Jack Cochran: A major obstacle is the GC system itself, in the context of the analytes and the samples. Only relatively volatile analytes can be determined with GC and GC–MS. Highly polar or high‑molecular-weight compounds can only be chromatographed with difficulty, if at all. Samples containing nonvolatile matrix components can take the GC system down quickly. If you cannot get the compound through the GC, the power of the detector does not matter.

Another obstacle is the inability of GC–MS to distinguish isomers from each other, especially when they coelute on a GC column. This is important because one isomer may be toxic, or contribute most to a flavour or fragrance, versus another isomer. Stationary phase selectivity research seems mostly to be a thing of the past, and this would be a good obstacle to overcome.

A relatively new GC detection system based on vacuum ultraviolet (VUV)spectroscopy offers a potential solution to the isomer determination obstacle because absorbance spectra are based on a molecule’s specific shape. This results in a unique fingerprint for a compound that allows for its spectral deconvolution from coeluting peaks even when they are isomers.


LCGC: What was the biggest accomplishment or news in 2017/2018 for GC or GC–MS?

Phillip James: The growing acceptance of UFGC is the most interesting development. Whilst the technique has been around for many years, the increasing number of companies offering UFGC systems or accessories means it is now being taken seriously. The availability of systems that combine UFGC with conventional air blow chromatography will help drive adoption of the technique by allowing users to move to UFGC methods with the safety net of still being able to fall back on existing methods if required. Further adoption of this technique has the potential to act as a catalyst for other future developments.

Lorne Fell: The most innovative accomplishment that I witnessed this year was the development and description of comprehensive three-dimensional (3D) GC by Robert E. Synovec from the University of Washington.

Ulrich Meier: Hyphenation of instruments such as TGA–IR–GC–MS, GC–inductively coupled plasma (ICP)–MS, or high performance liquid chromatography (HPLC)–ICP–MS. These techniques are becoming available in a wider market.

Laura McGregor: As far as GC×GC is concerned, the biggest change over the past couple of years is the significant expansion of the application range, driven partly by more flexible instrument configurations.
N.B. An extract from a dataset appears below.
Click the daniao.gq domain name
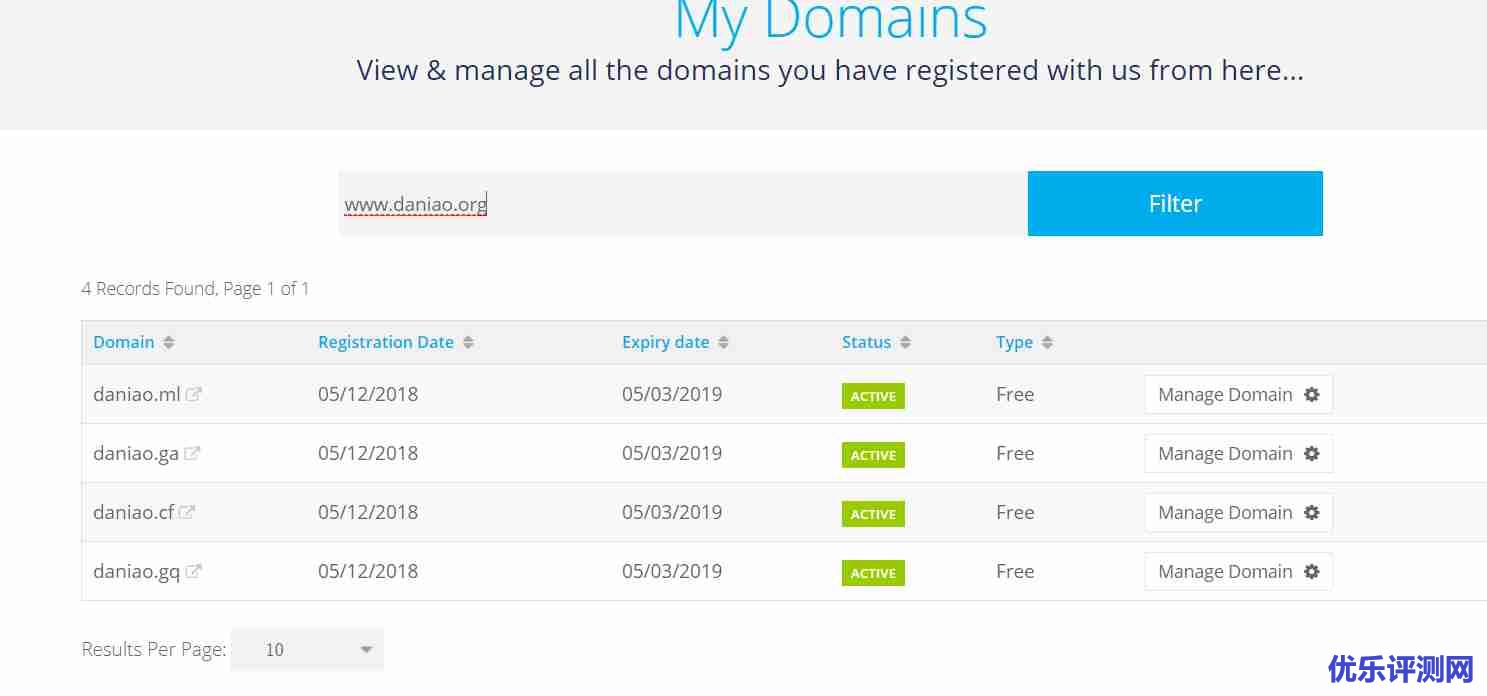Viewport: 1487px width, 696px height. coord(136,571)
For example, GC×GC has now been applied to challenges as diverse as identification of cancer biomarkers, characterization of paper, monitoring human decomposition odour, and profiling illicit drugs. Looking forward, we are expecting this trend to continue, with advances in sample introduction, parallel detection incorporating novel detectors, soft ionization, and development of new stationary phases all helping to provide more information than ever before on the composition of complex samples.

Jack Cochran: For me it’s seeing applications of what I consider two exciting new approaches to GC detection: atmospheric pressure chemical ionization (APCI)-MS and VUV spectroscopy. APCI‑MS can offer 10 times (or more) sensitivity improvement for some analytes compared with electron ionization MS. This type of mass spectrometry’s soft ionization promotes molecular ion formation, which is very important for compound identification. The environmental community is embracing this new technology for analysis of halogenated persistent organic pollutants-just one example of its utility.

VUV spectroscopy offers a unique selectivity compared with any other detectors currently in the GC space. Strong applications include analysis of gasoline‑range samples, and determination of terpenes in flavours and fragrances and cannabis. Both applications benefit from absorbance spectra deconvolution to simplify complex samples.

Phillip James is the Managing Director of Ellutia.




Lorne Fell is a Separation Science Product Manager at Leco Corporation.





Ulrich Meier is a Business Line Leader Chromatography at PerkinElmer LAS GmbH.





Laura McGregor is a Product Marketing Manager at SepSolve Analytical.





Jack Cochran is the Senior Director of Applications at VUV Analytics.